*Consignes de l'exercice*
1. Indiquez, s'il vous plaît, si chacune des affirmations (a), (b) et (c) concorde avec l'extrait sur les Tablighis, en répondant par oui ou non et en citant exactement les mots du texte qui tranchent : (a) Les Tablighis interprètent les principaux préceptes de l'islam de manière littéraliste. (b) La pratique des Tablighis repose sur huit qualités. (c) La générosité envers les musulmans fait partie de ces qualités.
2. Reprenez mot pour mot tout le passage de l'extrait sur les Tablighis, depuis « Les Tablighis ont » jusqu'à « Khourouj fi sabililah)[13]. ».

Les Tablighis ont une interprétation littéraliste des principaux préceptes de l'islam. Ils s'efforcent ainsi de suivre à la lettre les codes et préceptes du droit islamique. Leur pratique est basée sur six qualités (Sita Sifâtes), parmi les qualités que possédaient les compagnons de Mahomet :

  1. La certitude sur Dieu (al yaqine) et le chemin du prophète de l'islam Mahomet (sunna) ;
  2. La prière avec concentration et dévotion (salat dat al khouchou'oua al khoudou') ;
  3. La science et le rappel perpétuel de Dieu (al Ilm wa al Zikhr) ;
  4. La Générosité envers les musulmans (Ikram al Muslimine) ;
  5. La correction de l'intention et la sincérité (Tashih al niya oua ikhlasouha) ;
  6. Le prêche vers Dieu avec la sortie sur le sentier de Dieu (Da'wa ila Allah bil Khourouj fi sabililah)[13].

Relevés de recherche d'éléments
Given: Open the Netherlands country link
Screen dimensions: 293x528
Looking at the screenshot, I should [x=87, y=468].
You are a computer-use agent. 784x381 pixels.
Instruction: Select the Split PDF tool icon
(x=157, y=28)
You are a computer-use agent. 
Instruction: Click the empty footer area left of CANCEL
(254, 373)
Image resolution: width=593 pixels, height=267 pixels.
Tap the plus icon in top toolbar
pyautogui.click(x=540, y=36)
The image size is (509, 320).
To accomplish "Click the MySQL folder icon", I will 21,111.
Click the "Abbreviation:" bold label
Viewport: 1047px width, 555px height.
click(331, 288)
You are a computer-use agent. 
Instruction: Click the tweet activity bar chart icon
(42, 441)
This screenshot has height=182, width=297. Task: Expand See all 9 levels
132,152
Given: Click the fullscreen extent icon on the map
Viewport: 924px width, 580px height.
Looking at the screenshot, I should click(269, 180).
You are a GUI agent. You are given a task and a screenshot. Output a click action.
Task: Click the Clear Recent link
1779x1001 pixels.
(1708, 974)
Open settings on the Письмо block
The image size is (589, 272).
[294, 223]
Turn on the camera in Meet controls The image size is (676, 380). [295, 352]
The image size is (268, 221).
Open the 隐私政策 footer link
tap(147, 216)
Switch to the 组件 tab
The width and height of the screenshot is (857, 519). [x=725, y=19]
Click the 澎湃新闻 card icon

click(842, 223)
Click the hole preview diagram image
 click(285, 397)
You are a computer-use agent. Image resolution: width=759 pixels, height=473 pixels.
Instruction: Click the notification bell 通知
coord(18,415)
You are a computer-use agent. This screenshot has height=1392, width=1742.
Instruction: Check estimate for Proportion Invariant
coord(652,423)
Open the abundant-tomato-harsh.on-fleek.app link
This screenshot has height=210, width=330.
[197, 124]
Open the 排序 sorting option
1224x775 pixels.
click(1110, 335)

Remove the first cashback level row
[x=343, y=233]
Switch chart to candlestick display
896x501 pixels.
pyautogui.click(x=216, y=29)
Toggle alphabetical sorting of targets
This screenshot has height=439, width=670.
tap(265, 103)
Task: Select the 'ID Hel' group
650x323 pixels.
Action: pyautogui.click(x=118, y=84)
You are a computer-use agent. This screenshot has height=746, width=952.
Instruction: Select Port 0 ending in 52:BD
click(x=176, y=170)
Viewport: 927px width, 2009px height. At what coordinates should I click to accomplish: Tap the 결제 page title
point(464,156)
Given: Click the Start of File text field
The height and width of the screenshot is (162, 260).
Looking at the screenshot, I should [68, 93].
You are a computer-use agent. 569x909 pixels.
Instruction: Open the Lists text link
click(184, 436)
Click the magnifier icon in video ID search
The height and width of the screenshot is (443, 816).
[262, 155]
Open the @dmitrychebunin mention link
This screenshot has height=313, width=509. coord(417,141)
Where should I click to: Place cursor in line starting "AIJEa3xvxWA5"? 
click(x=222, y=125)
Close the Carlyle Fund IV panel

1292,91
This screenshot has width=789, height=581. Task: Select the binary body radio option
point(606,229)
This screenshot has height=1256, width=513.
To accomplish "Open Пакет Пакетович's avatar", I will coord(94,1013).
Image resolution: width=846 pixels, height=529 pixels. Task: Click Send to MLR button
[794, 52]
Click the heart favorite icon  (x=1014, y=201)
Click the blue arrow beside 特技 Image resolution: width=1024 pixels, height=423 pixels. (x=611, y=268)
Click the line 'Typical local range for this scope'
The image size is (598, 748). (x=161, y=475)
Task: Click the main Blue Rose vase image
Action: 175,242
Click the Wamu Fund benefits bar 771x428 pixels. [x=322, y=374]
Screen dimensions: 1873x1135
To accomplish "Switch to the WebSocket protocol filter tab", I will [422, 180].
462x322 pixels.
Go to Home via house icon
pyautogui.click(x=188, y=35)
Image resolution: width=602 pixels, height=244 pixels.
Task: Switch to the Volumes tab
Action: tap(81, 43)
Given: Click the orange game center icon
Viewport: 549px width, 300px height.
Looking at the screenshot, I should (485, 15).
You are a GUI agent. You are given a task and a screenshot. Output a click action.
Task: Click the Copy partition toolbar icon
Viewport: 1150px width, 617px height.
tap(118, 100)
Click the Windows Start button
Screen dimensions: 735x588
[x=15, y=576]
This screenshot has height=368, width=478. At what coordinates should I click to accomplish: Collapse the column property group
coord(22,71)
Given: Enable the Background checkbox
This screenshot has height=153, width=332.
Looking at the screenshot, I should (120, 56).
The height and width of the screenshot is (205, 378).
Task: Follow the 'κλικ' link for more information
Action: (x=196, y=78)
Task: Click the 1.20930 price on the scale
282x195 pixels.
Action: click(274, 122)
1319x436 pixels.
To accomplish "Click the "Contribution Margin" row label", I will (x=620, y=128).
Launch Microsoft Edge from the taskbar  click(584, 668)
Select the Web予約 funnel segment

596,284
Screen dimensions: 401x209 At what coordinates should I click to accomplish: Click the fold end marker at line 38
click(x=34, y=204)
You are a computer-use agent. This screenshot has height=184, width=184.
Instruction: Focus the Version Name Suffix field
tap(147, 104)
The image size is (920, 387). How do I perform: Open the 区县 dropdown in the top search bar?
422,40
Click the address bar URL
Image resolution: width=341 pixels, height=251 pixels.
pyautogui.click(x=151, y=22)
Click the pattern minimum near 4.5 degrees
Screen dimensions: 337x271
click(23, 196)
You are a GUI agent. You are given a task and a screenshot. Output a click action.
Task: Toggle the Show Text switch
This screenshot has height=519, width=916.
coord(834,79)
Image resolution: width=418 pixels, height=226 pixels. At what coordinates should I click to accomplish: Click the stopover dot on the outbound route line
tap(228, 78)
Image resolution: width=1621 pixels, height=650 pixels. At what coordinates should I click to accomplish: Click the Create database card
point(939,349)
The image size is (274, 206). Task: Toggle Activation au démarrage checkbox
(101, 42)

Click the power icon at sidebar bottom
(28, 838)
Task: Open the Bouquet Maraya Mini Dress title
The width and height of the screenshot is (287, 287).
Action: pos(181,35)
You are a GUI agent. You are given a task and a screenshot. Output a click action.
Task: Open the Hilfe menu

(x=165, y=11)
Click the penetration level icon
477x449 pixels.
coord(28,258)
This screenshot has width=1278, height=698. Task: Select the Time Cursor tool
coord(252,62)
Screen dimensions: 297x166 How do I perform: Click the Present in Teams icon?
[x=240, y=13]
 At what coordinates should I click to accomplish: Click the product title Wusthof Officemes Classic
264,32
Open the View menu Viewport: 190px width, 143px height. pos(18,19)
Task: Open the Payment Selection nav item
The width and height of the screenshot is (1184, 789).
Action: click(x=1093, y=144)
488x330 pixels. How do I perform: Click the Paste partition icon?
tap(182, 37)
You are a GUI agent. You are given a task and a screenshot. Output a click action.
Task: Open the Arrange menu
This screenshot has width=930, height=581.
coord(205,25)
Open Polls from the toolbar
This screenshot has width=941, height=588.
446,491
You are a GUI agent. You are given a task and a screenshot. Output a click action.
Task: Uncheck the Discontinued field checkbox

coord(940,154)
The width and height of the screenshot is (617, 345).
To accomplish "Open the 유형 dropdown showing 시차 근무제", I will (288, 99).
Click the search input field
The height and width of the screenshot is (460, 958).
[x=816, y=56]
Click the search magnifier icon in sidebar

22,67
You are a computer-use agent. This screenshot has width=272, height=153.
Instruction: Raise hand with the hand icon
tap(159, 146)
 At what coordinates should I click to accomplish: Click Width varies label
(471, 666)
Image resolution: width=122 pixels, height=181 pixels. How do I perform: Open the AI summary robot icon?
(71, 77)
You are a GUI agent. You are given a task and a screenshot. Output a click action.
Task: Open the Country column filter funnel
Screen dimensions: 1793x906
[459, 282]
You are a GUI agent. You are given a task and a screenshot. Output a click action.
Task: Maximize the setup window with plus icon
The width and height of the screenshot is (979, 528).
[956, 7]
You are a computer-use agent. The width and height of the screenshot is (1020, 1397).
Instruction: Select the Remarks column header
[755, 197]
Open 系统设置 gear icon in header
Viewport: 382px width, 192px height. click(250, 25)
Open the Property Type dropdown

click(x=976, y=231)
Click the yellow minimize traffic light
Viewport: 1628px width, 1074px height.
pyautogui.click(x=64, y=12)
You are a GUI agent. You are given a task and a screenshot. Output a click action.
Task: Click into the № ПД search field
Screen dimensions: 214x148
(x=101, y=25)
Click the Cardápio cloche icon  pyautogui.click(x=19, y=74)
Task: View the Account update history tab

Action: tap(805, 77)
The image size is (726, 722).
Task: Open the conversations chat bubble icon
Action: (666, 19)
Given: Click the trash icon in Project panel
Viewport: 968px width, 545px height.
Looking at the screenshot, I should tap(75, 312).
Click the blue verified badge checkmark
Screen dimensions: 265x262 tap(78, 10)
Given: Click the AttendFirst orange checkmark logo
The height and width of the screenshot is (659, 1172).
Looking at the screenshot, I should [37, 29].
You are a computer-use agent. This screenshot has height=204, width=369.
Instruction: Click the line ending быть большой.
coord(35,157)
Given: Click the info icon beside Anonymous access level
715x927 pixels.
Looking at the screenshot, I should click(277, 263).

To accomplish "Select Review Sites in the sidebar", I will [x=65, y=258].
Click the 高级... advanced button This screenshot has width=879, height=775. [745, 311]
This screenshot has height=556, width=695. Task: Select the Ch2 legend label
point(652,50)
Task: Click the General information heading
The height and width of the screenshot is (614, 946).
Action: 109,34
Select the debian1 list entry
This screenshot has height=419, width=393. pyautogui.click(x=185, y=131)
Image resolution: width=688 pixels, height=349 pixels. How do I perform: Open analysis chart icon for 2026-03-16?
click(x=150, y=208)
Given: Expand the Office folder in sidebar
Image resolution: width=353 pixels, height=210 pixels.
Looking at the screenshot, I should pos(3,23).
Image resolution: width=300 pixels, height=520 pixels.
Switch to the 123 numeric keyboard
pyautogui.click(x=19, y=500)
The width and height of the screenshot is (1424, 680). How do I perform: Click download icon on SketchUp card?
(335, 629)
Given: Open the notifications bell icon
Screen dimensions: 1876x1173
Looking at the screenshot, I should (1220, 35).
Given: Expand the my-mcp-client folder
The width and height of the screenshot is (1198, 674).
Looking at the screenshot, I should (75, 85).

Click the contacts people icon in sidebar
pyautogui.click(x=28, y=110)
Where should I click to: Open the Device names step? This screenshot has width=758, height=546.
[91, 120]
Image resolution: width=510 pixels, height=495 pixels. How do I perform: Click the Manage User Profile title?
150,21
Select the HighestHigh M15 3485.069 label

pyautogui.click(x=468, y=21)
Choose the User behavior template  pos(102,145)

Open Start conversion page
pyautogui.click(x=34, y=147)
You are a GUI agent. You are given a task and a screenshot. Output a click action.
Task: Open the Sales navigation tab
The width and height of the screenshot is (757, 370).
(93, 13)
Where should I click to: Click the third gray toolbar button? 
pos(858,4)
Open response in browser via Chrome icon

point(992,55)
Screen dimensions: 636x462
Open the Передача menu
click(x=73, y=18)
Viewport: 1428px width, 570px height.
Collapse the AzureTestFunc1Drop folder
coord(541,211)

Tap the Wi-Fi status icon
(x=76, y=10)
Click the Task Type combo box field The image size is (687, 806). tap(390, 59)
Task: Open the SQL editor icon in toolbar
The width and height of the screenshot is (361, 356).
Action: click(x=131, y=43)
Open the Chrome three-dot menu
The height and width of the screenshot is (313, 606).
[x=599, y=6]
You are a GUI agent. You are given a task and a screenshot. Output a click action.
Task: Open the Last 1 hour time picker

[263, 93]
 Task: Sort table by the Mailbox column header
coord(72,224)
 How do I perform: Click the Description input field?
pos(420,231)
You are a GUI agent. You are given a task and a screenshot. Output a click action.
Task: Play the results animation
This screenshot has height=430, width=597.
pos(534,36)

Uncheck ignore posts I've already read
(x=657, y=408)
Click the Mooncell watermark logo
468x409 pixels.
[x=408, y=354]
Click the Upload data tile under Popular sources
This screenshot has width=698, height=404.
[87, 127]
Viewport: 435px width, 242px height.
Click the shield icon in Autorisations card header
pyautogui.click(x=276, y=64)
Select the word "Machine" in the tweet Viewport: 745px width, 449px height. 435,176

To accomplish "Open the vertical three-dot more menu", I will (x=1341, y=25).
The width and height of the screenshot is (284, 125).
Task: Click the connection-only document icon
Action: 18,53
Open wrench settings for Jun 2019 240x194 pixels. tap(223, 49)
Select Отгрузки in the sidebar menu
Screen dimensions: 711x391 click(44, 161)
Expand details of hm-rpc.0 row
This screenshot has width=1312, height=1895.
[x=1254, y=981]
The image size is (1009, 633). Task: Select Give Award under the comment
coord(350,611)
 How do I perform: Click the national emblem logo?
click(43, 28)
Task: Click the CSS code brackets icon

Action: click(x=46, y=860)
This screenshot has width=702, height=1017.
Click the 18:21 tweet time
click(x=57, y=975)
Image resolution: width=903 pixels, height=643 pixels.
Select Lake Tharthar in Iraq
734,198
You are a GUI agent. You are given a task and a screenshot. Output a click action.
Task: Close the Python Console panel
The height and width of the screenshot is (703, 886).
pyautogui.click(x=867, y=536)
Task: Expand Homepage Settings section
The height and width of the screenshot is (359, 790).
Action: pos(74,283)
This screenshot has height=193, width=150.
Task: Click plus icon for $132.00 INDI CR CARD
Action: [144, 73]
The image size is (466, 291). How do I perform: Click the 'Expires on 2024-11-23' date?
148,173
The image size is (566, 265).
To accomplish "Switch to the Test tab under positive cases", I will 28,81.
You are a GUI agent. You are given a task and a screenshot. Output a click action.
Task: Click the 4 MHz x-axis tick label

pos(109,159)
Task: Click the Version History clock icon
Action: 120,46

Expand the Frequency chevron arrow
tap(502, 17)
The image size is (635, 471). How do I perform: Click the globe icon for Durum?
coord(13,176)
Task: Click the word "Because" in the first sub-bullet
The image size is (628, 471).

*Réponses dans l'ordre*
1.
(a) Oui : « Les Tablighis ont une interprétation littéraliste des principaux préceptes de l'islam ».
(b) Non : « Leur pratique est basée sur six qualités (Sita Sifâtes) ».
(c) Oui : « La Générosité envers les musulmans (Ikram al Muslimine) ».

2.
Les Tablighis ont une interprétation littéraliste des principaux préceptes de l'islam. Ils s'efforcent ainsi de suivre à la lettre les codes et préceptes du droit islamique. Leur pratique est basée sur six qualités (Sita Sifâtes), parmi les qualités que possédaient les compagnons de Mahomet :

  1. La certitude sur Dieu (al yaqine) et le chemin du prophète de l'islam Mahomet (sunna) ;
  2. La prière avec concentration et dévotion (salat dat al khouchou'oua al khoudou') ;
  3. La science et le rappel perpétuel de Dieu (al Ilm wa al Zikhr) ;
  4. La Générosité envers les musulmans (Ikram al Muslimine) ;
  5. La correction de l'intention et la sincérité (Tashih al niya oua ikhlasouha) ;
  6. Le prêche vers Dieu avec la sortie sur le sentier de Dieu (Da'wa ila Allah bil Khourouj fi sabililah)[13].